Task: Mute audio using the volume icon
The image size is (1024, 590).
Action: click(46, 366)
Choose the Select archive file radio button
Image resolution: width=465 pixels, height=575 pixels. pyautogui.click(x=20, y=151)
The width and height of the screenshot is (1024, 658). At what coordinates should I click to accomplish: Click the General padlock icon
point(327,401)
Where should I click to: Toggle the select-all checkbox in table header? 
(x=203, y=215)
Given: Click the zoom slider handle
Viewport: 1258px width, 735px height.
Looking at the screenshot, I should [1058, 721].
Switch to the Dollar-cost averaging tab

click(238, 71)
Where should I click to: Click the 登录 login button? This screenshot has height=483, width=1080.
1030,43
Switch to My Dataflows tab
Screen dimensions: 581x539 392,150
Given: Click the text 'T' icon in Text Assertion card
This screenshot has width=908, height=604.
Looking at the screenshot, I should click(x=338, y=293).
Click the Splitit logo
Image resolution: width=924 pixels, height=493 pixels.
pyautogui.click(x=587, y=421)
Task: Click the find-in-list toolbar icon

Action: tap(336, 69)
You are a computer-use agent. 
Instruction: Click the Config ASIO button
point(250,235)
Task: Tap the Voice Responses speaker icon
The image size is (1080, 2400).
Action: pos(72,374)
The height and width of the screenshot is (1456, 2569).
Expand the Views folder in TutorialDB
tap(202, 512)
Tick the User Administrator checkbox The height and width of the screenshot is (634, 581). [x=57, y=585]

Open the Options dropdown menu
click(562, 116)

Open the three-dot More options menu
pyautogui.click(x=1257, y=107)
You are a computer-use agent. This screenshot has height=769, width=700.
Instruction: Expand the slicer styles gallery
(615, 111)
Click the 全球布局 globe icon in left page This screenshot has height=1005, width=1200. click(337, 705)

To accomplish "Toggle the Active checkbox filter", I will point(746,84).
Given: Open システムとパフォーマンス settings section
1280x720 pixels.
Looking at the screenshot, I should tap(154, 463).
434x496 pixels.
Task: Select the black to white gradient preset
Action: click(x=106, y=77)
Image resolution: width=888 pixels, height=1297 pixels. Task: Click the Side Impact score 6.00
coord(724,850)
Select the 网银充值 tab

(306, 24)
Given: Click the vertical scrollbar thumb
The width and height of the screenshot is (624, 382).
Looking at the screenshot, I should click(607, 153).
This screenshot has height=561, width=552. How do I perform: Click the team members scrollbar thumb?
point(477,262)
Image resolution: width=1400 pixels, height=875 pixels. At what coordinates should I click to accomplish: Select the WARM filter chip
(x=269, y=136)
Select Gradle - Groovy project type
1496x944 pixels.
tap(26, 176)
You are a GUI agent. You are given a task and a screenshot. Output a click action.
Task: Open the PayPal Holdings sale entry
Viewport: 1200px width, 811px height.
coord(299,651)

_ _ _ _ _

## Exercise instructions
All of the material should be set down exactly as it reads.

## Response below
Task: Mute audio using the volume icon
The image size is (1024, 590).
Action: click(46, 366)
Choose the Select archive file radio button
Image resolution: width=465 pixels, height=575 pixels. pyautogui.click(x=20, y=151)
The width and height of the screenshot is (1024, 658). At what coordinates should I click to accomplish: Click the General padlock icon
point(327,401)
Where should I click to: Toggle the select-all checkbox in table header? 
(x=203, y=215)
Given: Click the zoom slider handle
Viewport: 1258px width, 735px height.
Looking at the screenshot, I should [1058, 721].
Switch to the Dollar-cost averaging tab

click(238, 71)
Where should I click to: Click the 登录 login button? This screenshot has height=483, width=1080.
1030,43
Switch to My Dataflows tab
Screen dimensions: 581x539 392,150
Given: Click the text 'T' icon in Text Assertion card
This screenshot has width=908, height=604.
Looking at the screenshot, I should click(x=338, y=293).
Click the Splitit logo
Image resolution: width=924 pixels, height=493 pixels.
pyautogui.click(x=587, y=421)
Task: Click the find-in-list toolbar icon

Action: tap(336, 69)
You are a computer-use agent. 
Instruction: Click the Config ASIO button
point(250,235)
Task: Tap the Voice Responses speaker icon
The image size is (1080, 2400).
Action: pos(72,374)
The height and width of the screenshot is (1456, 2569).
Expand the Views folder in TutorialDB
tap(202, 512)
Tick the User Administrator checkbox The height and width of the screenshot is (634, 581). [x=57, y=585]

Open the Options dropdown menu
click(562, 116)

Open the three-dot More options menu
pyautogui.click(x=1257, y=107)
You are a computer-use agent. This screenshot has height=769, width=700.
Instruction: Expand the slicer styles gallery
(615, 111)
Click the 全球布局 globe icon in left page This screenshot has height=1005, width=1200. click(337, 705)

To accomplish "Toggle the Active checkbox filter", I will point(746,84).
Given: Open システムとパフォーマンス settings section
1280x720 pixels.
Looking at the screenshot, I should tap(154, 463).
434x496 pixels.
Task: Select the black to white gradient preset
Action: click(x=106, y=77)
Image resolution: width=888 pixels, height=1297 pixels. Task: Click the Side Impact score 6.00
coord(724,850)
Select the 网银充值 tab

(306, 24)
Given: Click the vertical scrollbar thumb
The width and height of the screenshot is (624, 382).
Looking at the screenshot, I should click(607, 153).
This screenshot has height=561, width=552. How do I perform: Click the team members scrollbar thumb?
point(477,262)
Image resolution: width=1400 pixels, height=875 pixels. At what coordinates should I click to accomplish: Select the WARM filter chip
(x=269, y=136)
Select Gradle - Groovy project type
1496x944 pixels.
tap(26, 176)
You are a GUI agent. You are given a task and a screenshot. Output a click action.
Task: Open the PayPal Holdings sale entry
Viewport: 1200px width, 811px height.
coord(299,651)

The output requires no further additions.